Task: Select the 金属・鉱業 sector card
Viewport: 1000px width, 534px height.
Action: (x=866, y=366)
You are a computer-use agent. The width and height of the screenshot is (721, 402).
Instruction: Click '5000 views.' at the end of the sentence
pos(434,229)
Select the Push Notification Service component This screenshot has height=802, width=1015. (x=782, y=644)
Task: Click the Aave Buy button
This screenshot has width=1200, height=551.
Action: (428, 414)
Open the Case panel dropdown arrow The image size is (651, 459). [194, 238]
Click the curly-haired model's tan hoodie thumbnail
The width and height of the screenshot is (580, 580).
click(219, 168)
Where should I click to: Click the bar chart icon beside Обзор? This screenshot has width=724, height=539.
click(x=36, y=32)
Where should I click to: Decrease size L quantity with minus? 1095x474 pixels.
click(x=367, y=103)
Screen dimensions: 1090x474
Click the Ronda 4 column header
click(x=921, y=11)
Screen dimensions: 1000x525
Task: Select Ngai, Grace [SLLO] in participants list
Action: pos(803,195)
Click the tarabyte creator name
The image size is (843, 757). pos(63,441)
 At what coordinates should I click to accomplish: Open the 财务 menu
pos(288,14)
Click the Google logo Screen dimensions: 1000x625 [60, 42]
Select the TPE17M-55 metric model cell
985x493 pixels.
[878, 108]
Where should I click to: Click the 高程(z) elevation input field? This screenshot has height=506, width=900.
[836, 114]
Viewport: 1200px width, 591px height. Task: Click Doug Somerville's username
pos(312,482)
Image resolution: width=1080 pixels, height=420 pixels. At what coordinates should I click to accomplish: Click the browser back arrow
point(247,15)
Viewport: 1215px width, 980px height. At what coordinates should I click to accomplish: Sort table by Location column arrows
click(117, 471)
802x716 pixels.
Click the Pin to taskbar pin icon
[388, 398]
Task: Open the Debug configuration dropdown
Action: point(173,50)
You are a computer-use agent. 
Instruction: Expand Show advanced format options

• EXERCISE REQUIREMENTS
Above are the entries. Output exactly the lines beginning with the line that has "Click the Ronda 4 column header" and ending with the line that has "Select the TPE17M-55 metric model cell".

• RESULT FOR THIS EXERCISE
Click the Ronda 4 column header
click(x=921, y=11)
Screen dimensions: 1000x525
Task: Select Ngai, Grace [SLLO] in participants list
Action: pos(803,195)
Click the tarabyte creator name
The image size is (843, 757). pos(63,441)
 At what coordinates should I click to accomplish: Open the 财务 menu
pos(288,14)
Click the Google logo Screen dimensions: 1000x625 [60, 42]
Select the TPE17M-55 metric model cell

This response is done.